- [What you are asked to do]: Reproduce word for word everything in the .308 reloading thread from "I just picked" down to "rate of twist.".
───── Passage given
# Another .308 Reloading Question



## Bo0YaA (Sep 29, 2008)

Ok so I'm searching for a low recoil load for my daughters .308. Ive tried the Remington 125gr and the Sierra 125gr SP. Ive used anything from 38 all the way up to 41gr of IMR 3031. So far the best I have been able to do with over over 70 rounds loaded is 2" groups with 41gr IMR 3031. Keep in mind this is the same gun that I was able to shoot a 3/4" 8 shot group with using Federal 150gr power shok ammo so I know its capable of doing better.

I just picked up some Nosler 125 BT and am thinking of trying some IMR-4895 seeings how IMR-3031 is not even listed as a recommended powder in the manual.

I'm trying to get a 125gr bullet at about 2500fps from a 20" barrel. Based on the recoil calculators Ive been using its about 8 to 8.5 lbs of recoil which is the high side of where I want to be.

I'm wondering if anybody ever tried to accomplish the same or close to the same thing and if so maybe you could send a few ideas my way.


----------



## wyogoob (Sep 7, 2007)

A 2" group is not bad for 125s out of a .308. I never could get a 125gr bullet to paper as well as a 150gr in a .308. I supposed I could have tried harder. I'm just not a big fan of 125gr bullets in a .30 caliber rifle that has a normal rate of twist.

It's not the weight of the bullet that makes it innacurate....be less unstable is a better way to describe it, it's the length of the projectile....and 125gr bullets are relatively short. Generally, bullets on the short end of a given caliber list are not as accurate, not as stable through a barrel made for longer (heavier) projectiles.

I would stick with the .150 gr bullet and reduce the load.


----------



## Bo0YaA (Sep 29, 2008)

That's actually what I was thinking. I did notice that the 125gr Noslers are quite a bit longer then the Sierras so with that in mind maybe I will be able to close the group down a little.


----------



## chet (Sep 7, 2007)

taken from your original thread: Report this postReply with quoteRe: 25-06 for elk??
by chet » Tue Oct 05, 2010 3:34 pm 

7-08 would work, and a 308 would be even more versatile. either way, I can help you with some "youth" loads.
We use small amounts of h4895 and 125gr ballistic tips in my kimber 308 for the kiddies. they call them "green hornets" (due to the green polymer tip) and so far nobody has noticed the extra recoil from the case full of varget and 150 gr ballistic tips when they've shot at deer and antelope I have the scope marked to adjust for the two different loads without having to shoot to verify.



I use 37gr of H4895 with the 125gr BT's


----------



## Bo0YaA (Sep 29, 2008)

Great, now here is another question and I have heard different answers to this. Are H4895 and IMR4895 the same thing? Some guys say the IMR is a titch faster and others say they are exactly the same. Once again, the H4895 is not in the book (Nosler that is) but it is listed on the Hodgdon youth guide at 38gr Nosler 125gr @ 2592 from a 24" which is about 2400 from a 20" barrel. 


Thanks Chet.


----------



## Al Hansen (Sep 7, 2007)

Hodgdon has a website you can look at powder and loads. Google Hodgdon and it should pop up. IMR and Hodgdon burn rates are not the same. In fact I think IMR (Dupont) and Hodgdon are now owned by the same company.
──────────
───── Given data
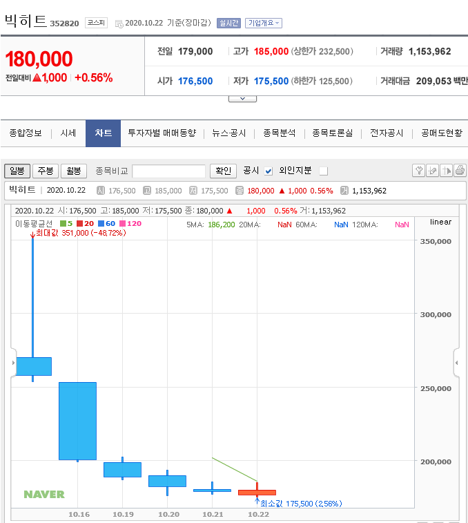Click the linear scale selector

tap(440, 222)
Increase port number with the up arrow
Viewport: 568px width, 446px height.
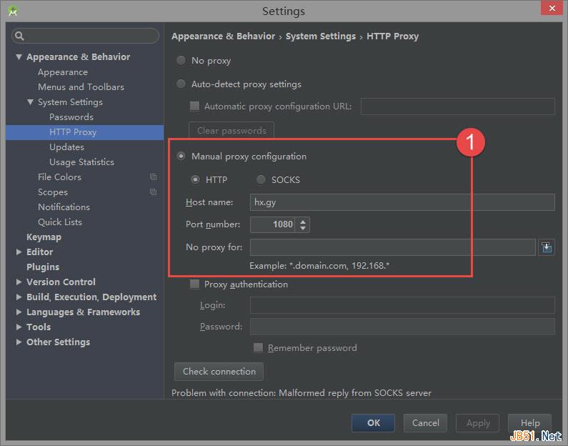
──────────
- [The solution]:
I just picked up some Nosler 125 BT and am thinking of trying some IMR-4895 seeings how IMR-3031 is not even listed as a recommended powder in the manual.

I'm trying to get a 125gr bullet at about 2500fps from a 20" barrel. Based on the recoil calculators Ive been using its about 8 to 8.5 lbs of recoil which is the high side of where I want to be.

I'm wondering if anybody ever tried to accomplish the same or close to the same thing and if so maybe you could send a few ideas my way.


----------



## wyogoob (Sep 7, 2007)

A 2" group is not bad for 125s out of a .308. I never could get a 125gr bullet to paper as well as a 150gr in a .308. I supposed I could have tried harder. I'm just not a big fan of 125gr bullets in a .30 caliber rifle that has a normal rate of twist.